Last year, I ran cell cams continuously from January to December. I learned a lot about scouting because I used them to confirm what I found when I put boots on the ground. Now I know what "good" sign is and, more importantly, what good sign isn't. I don't want to continue to use as many or in the same way because I'm trying to hone my scouting skills even more (and cut some costs). Not knocking anyone for using them, I'm just worried that if I continue to use them like I did last year, I'll end up always buying more cameras and eventually using them as a crutch. This year, I think I'm only going to run one camera and that is simply to get inventory on a small urban property a couple hours away that I may or may not get to even hunt this year. Either way, getting the notification that there is a new photo is just another poke in the side that hunting season is coming and to prepare accordingly!
 
I will add that there is one thing I want a cellular camera for someday. Eventually I want to purchase a small property that I can set up for duck hunting. When I finally realize that dream, I'm hanging a cell cam overlooking the pond to send me a picture every hour or so. That way I can monitor when and what parts of the pond they're using most, and ideally make better habitat management decisions.
 
Let them soak.for most of year.
collect the pics snd compare weather and wind conditions. Find out what food was around at that time of year then try to matchup hunts with known same Food availability and weather conditions the next year.

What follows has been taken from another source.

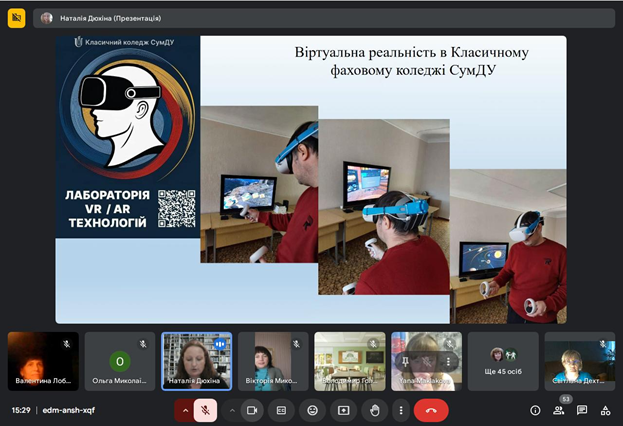This screenshot has width=623, height=426.
Task: Click the present screen icon
Action: pos(343,410)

it works pretty well. Wont kill the deer for ya but usually will get you close. Me and a buddy have countless hours logged in referencing pics to conditions and making plans.
if you look historically it will almost repeat itself every year.

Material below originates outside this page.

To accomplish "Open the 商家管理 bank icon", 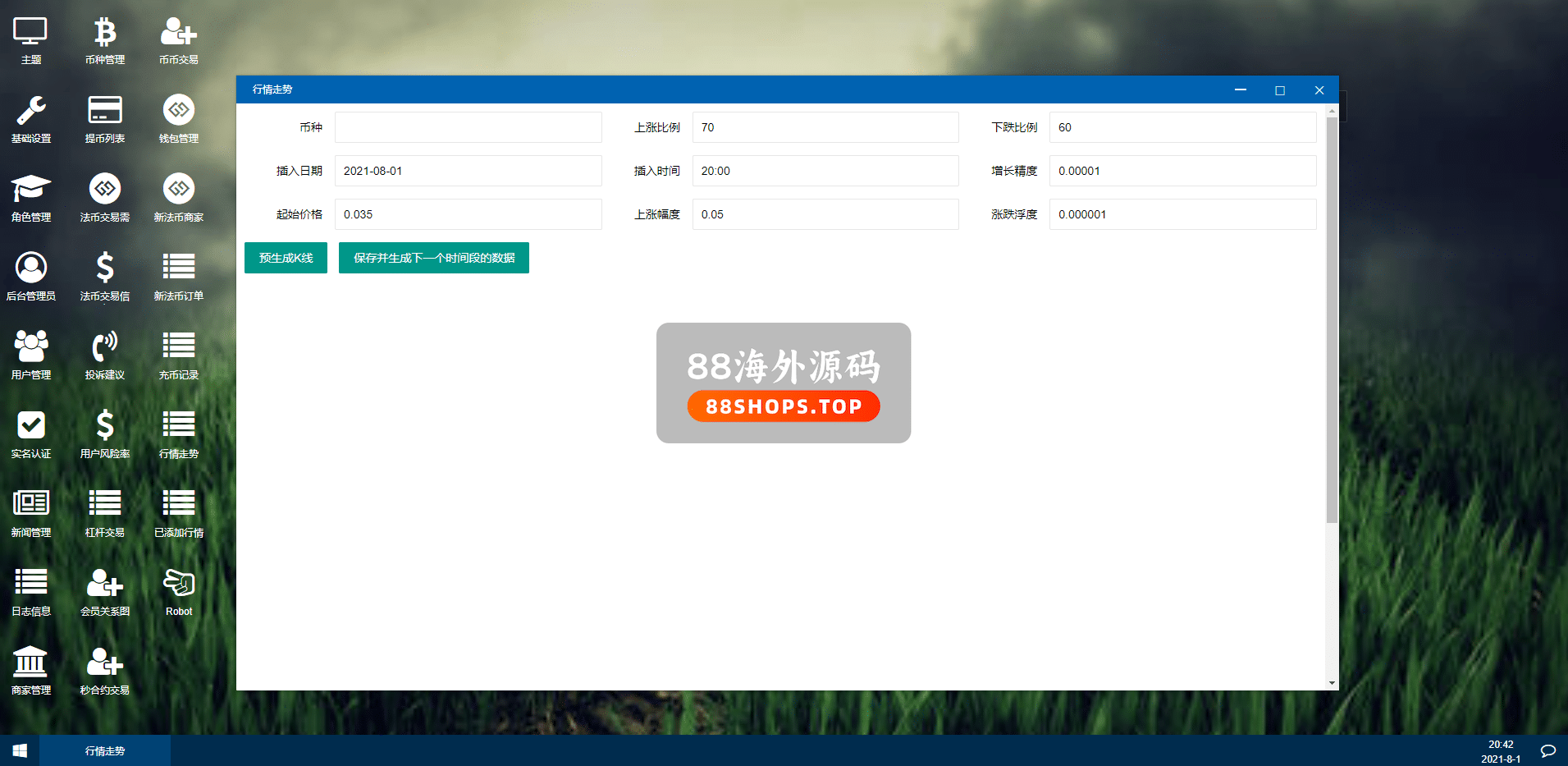I will [x=31, y=662].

this will or should continue if there is no change in food, habitat or some sort of mass deer die off
Ehd, cwd, etc.
 
About the only time I run cams is on a new to me parcel, say one I just gained access to, to confirm what I’m thinking after looking at weather history and topo maps; after that I’ll pull them. Another situation would be if there’s construction adjacent to a parcel and I want to see if travel corridors have been effected. Also would be if there has been activity on a parcel I hunt to see if patterns and travel have been altered such as the farmer moving fencing around on the farm I hunt or moving his feeders around which he did last season and I wasn’t aware. Other than that I don’t usually run cams.
*Edit: I do run cams year round but thats on a farm for predator control, and that’s more for population surveying and so the rancher can pull the cards to monitor travel and stuff so I can adjust strategies accordingly.
 
Let them soak.for most of year.
collect the pics snd compare weather and wind conditions. Find out what food was around at that time of year then try to matchup hunts with known same Food availability and weather conditions the next year.
it works pretty well. Wont kill the deer for ya but usually will get you close. Me and a buddy have countless hours logged in referencing pics to conditions and making plans.
if you look historically it will almost repeat itself every year.
this will or should continue if there is no change in food, habitat or some sort of mass deer die off
Ehd, cwd, etc.
Great concept. Where do you get your wind and weather history data from? What’s your process for lining it up with the imagers your camera captured?